#### [ABOUT THIS EXERCISE]
In full and without deviation, reproduce the records that follow.
(STUDY MATERIAL Opens)
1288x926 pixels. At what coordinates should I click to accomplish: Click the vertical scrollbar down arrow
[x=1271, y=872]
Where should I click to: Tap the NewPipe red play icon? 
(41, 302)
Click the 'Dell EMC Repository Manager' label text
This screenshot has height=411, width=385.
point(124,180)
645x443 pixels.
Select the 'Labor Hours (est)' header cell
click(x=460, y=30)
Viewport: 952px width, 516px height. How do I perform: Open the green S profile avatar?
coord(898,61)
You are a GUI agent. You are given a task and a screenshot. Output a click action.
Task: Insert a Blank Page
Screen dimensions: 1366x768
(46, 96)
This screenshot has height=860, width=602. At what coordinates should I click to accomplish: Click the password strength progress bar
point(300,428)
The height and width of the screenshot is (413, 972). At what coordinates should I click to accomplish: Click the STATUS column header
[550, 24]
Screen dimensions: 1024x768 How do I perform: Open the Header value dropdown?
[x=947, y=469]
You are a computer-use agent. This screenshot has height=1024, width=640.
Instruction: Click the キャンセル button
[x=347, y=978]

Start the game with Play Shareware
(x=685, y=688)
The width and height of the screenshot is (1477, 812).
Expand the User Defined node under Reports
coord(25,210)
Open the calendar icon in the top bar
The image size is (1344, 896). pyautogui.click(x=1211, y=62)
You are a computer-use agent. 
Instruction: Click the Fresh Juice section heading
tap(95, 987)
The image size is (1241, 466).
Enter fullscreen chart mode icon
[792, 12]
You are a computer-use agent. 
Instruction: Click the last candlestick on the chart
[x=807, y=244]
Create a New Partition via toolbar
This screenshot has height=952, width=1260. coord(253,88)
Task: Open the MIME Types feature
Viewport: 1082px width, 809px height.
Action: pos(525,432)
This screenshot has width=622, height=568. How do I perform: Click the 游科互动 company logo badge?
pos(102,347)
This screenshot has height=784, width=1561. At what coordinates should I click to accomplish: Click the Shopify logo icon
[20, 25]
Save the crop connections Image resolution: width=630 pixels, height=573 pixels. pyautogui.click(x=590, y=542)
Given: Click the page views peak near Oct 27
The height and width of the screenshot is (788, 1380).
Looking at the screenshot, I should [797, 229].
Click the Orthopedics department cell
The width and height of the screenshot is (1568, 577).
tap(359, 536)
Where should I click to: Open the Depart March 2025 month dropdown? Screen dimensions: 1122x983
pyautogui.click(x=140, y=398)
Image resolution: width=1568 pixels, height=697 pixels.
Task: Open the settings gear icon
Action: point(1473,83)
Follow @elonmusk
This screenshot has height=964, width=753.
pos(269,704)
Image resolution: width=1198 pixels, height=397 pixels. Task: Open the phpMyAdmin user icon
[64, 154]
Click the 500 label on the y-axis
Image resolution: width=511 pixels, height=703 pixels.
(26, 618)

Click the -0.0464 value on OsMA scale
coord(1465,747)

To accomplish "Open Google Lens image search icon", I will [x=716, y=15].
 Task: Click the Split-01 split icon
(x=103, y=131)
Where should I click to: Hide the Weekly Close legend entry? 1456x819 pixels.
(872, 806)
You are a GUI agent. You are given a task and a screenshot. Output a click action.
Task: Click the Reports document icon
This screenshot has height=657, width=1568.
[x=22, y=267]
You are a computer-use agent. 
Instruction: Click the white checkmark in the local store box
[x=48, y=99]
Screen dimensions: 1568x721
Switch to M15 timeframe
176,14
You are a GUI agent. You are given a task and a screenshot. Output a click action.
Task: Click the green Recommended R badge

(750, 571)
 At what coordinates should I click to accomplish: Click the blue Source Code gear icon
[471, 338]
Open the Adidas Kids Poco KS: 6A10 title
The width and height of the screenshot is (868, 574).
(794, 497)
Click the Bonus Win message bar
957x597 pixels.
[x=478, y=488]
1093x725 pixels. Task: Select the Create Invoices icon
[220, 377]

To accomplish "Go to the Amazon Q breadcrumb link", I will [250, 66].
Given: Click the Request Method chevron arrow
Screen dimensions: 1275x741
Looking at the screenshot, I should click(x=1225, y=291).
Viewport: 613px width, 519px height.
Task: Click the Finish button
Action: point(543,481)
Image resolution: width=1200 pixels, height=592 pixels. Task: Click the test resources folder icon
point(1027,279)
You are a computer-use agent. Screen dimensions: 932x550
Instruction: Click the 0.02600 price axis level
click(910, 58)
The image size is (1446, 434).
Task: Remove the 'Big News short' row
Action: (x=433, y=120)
(STUDY MATERIAL Closes)
#### [RESULT OF THE EXERCISE]
1288x926 pixels. At what coordinates should I click to accomplish: Click the vertical scrollbar down arrow
[x=1271, y=872]
Where should I click to: Tap the NewPipe red play icon? 
(41, 302)
Click the 'Dell EMC Repository Manager' label text
This screenshot has height=411, width=385.
point(124,180)
645x443 pixels.
Select the 'Labor Hours (est)' header cell
click(x=460, y=30)
Viewport: 952px width, 516px height. How do I perform: Open the green S profile avatar?
coord(898,61)
You are a GUI agent. You are given a task and a screenshot. Output a click action.
Task: Insert a Blank Page
Screen dimensions: 1366x768
(46, 96)
This screenshot has height=860, width=602. At what coordinates should I click to accomplish: Click the password strength progress bar
point(300,428)
The height and width of the screenshot is (413, 972). At what coordinates should I click to accomplish: Click the STATUS column header
[550, 24]
Screen dimensions: 1024x768 How do I perform: Open the Header value dropdown?
[x=947, y=469]
You are a computer-use agent. This screenshot has height=1024, width=640.
Instruction: Click the キャンセル button
[x=347, y=978]

Start the game with Play Shareware
(x=685, y=688)
The width and height of the screenshot is (1477, 812).
Expand the User Defined node under Reports
coord(25,210)
Open the calendar icon in the top bar
The image size is (1344, 896). pyautogui.click(x=1211, y=62)
You are a computer-use agent. 
Instruction: Click the Fresh Juice section heading
tap(95, 987)
The image size is (1241, 466).
Enter fullscreen chart mode icon
[792, 12]
You are a computer-use agent. 
Instruction: Click the last candlestick on the chart
[x=807, y=244]
Create a New Partition via toolbar
This screenshot has height=952, width=1260. coord(253,88)
Task: Open the MIME Types feature
Viewport: 1082px width, 809px height.
Action: pos(525,432)
This screenshot has width=622, height=568. How do I perform: Click the 游科互动 company logo badge?
pos(102,347)
This screenshot has height=784, width=1561. At what coordinates should I click to accomplish: Click the Shopify logo icon
[20, 25]
Save the crop connections Image resolution: width=630 pixels, height=573 pixels. pyautogui.click(x=590, y=542)
Given: Click the page views peak near Oct 27
The height and width of the screenshot is (788, 1380).
Looking at the screenshot, I should [797, 229].
Click the Orthopedics department cell
The width and height of the screenshot is (1568, 577).
tap(359, 536)
Where should I click to: Open the Depart March 2025 month dropdown? Screen dimensions: 1122x983
pyautogui.click(x=140, y=398)
Image resolution: width=1568 pixels, height=697 pixels.
Task: Open the settings gear icon
Action: point(1473,83)
Follow @elonmusk
This screenshot has height=964, width=753.
pos(269,704)
Image resolution: width=1198 pixels, height=397 pixels. Task: Open the phpMyAdmin user icon
[64, 154]
Click the 500 label on the y-axis
Image resolution: width=511 pixels, height=703 pixels.
(26, 618)

Click the -0.0464 value on OsMA scale
coord(1465,747)

To accomplish "Open Google Lens image search icon", I will [x=716, y=15].
 Task: Click the Split-01 split icon
(x=103, y=131)
Where should I click to: Hide the Weekly Close legend entry? 1456x819 pixels.
(872, 806)
You are a GUI agent. You are given a task and a screenshot. Output a click action.
Task: Click the Reports document icon
This screenshot has height=657, width=1568.
[x=22, y=267]
You are a computer-use agent. 
Instruction: Click the white checkmark in the local store box
[x=48, y=99]
Screen dimensions: 1568x721
Switch to M15 timeframe
176,14
You are a GUI agent. You are given a task and a screenshot. Output a click action.
Task: Click the green Recommended R badge

(750, 571)
 At what coordinates should I click to accomplish: Click the blue Source Code gear icon
[471, 338]
Open the Adidas Kids Poco KS: 6A10 title
The width and height of the screenshot is (868, 574).
(794, 497)
Click the Bonus Win message bar
957x597 pixels.
[x=478, y=488]
1093x725 pixels. Task: Select the Create Invoices icon
[220, 377]

To accomplish "Go to the Amazon Q breadcrumb link", I will [250, 66].
Given: Click the Request Method chevron arrow
Screen dimensions: 1275x741
Looking at the screenshot, I should click(x=1225, y=291).
Viewport: 613px width, 519px height.
Task: Click the Finish button
Action: point(543,481)
Image resolution: width=1200 pixels, height=592 pixels. Task: Click the test resources folder icon
point(1027,279)
You are a computer-use agent. Screen dimensions: 932x550
Instruction: Click the 0.02600 price axis level
click(910, 58)
The image size is (1446, 434).
Task: Remove the 'Big News short' row
Action: (x=433, y=120)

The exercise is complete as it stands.